Requirement 1
Reproduce the part of the blog post on instrumental music in worship from "I have spent" up to and including "my mild consternation.", substituting "stranger" for every occurrence of "outsider".

======== Source ========

“If only we had …” — the empty promise of better worship

Published on June 27, 2007
by Jimmy Shaw

There is a good conversation (in three six eight parts — start here or work backwards) going on over at Patrick Mead’s blog about the ‘instrumental music’ questions in the history of Churches of Christ and Christian Churches/Disciples of Christ. I say ‘good conversation’ to mean that I like very much the tone and nature of what Patrick is offering and the responses that others are providing.

But I will openly admit to a deep ambivalence about the subject matter itself. I find myself agreeing wholeheartedly with what Chris Gonzalez says :

I have spent 20 years having this conversation and still the same conversation is being had. Maybe I am impatient. Perhaps I am disloyal. Maybe I am just a wimp. Whatever the case, I am glad to be, for the first time ever, an outsider to this conversation.

Piano Keyboard (by walker_M)I also feel like an outsider to this conversation even though I am still embedded in the Church of Christ communities I have always known as my heritage. I just have no motivation or interest in this subject. It frequently feels for me a subject entirely beside the point.

That said, I think there is something even deeper about my mild consternation.

Recently, I have begun to sense a growing tide of opinion among a fairly good-sized number of my Church of Christ friends that embodies a kind of unspoken “if only…” regard for instrumental music in worship. At times it appears almost as a glazed-eyes fascination with all things christian musicky. I think there are a number of influences in play here.

======== Supplied records ========

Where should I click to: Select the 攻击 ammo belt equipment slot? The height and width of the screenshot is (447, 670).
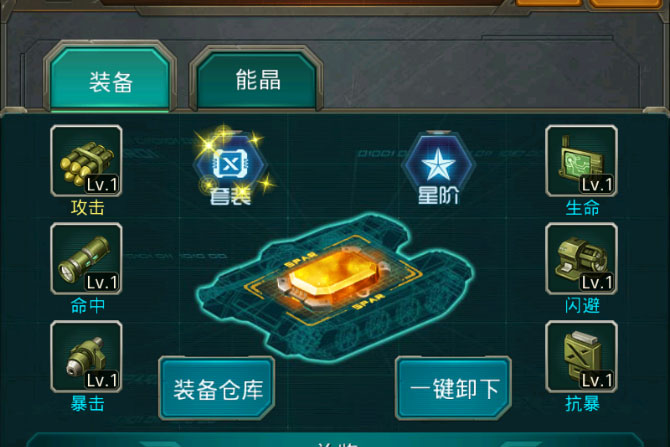(x=86, y=161)
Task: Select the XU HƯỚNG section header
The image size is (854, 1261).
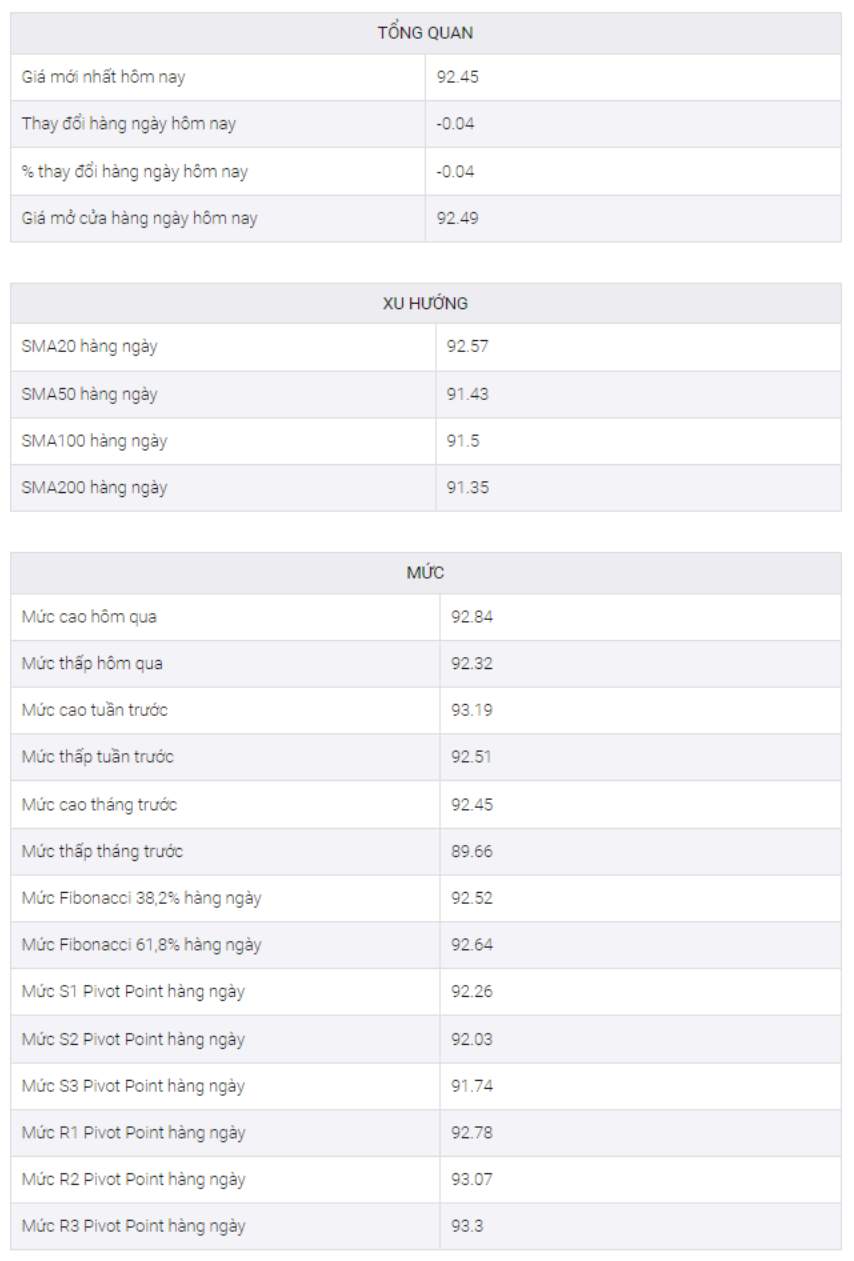Action: pyautogui.click(x=425, y=303)
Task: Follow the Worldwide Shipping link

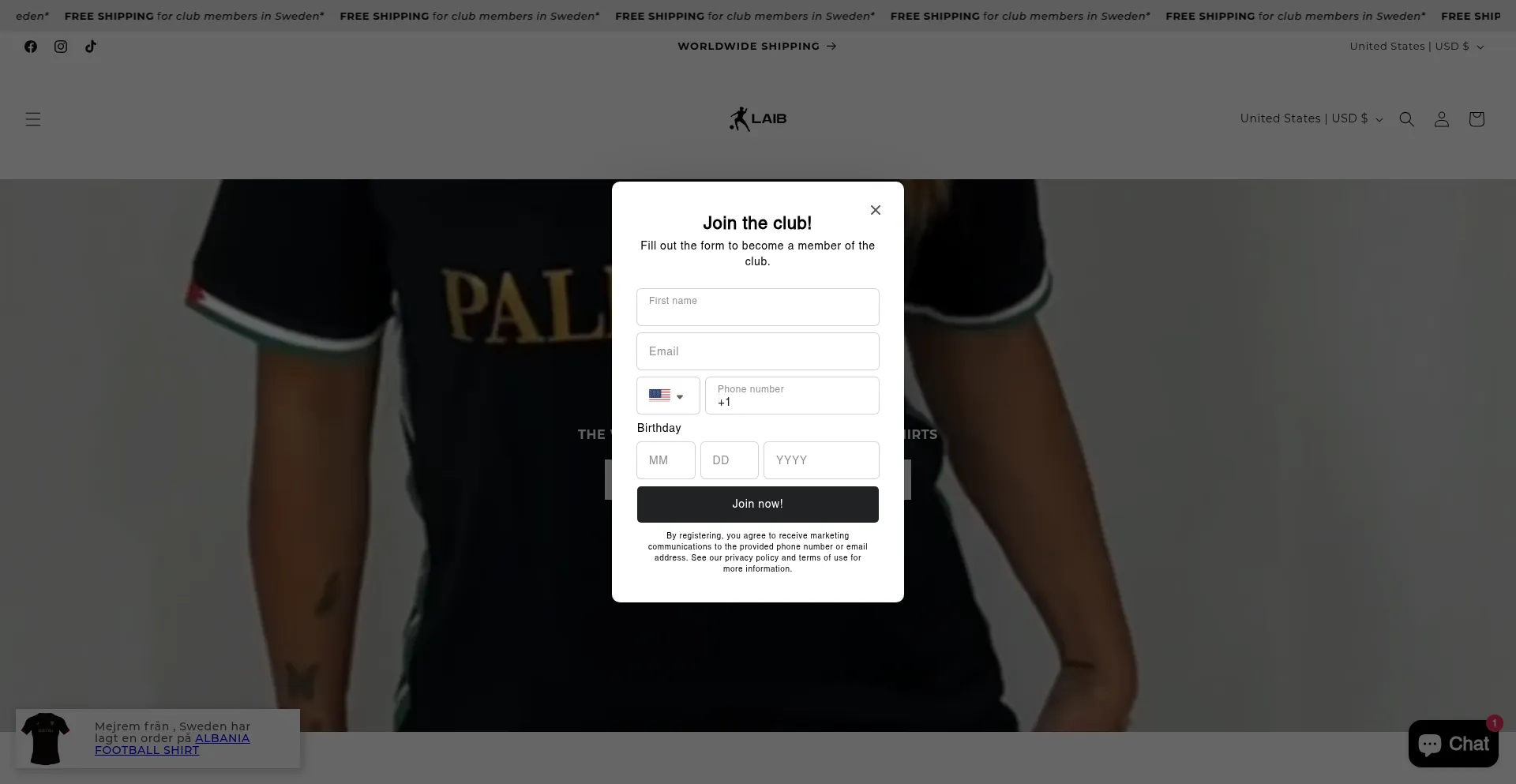Action: coord(757,47)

========

Requirement 2
Pull out each line of the rows above that contains the string "Task", and copy those lines unchanged.

Expected output 1
I have spent 20 years having this conversation and still the same conversation is being had. Maybe I am impatient. Perhaps I am disloyal. Maybe I am just a wimp. Whatever the case, I am glad to be, for the first time ever, an stranger to this conversation.

Piano Keyboard (by walker_M)I also feel like an stranger to this conversation even though I am still embedded in the Church of Christ communities I have always known as my heritage. I just have no motivation or interest in this subject. It frequently feels for me a subject entirely beside the point.

That said, I think there is something even deeper about my mild consternation.

Expected output 2
Task: Select the XU HƯỚNG section header
Task: Follow the Worldwide Shipping link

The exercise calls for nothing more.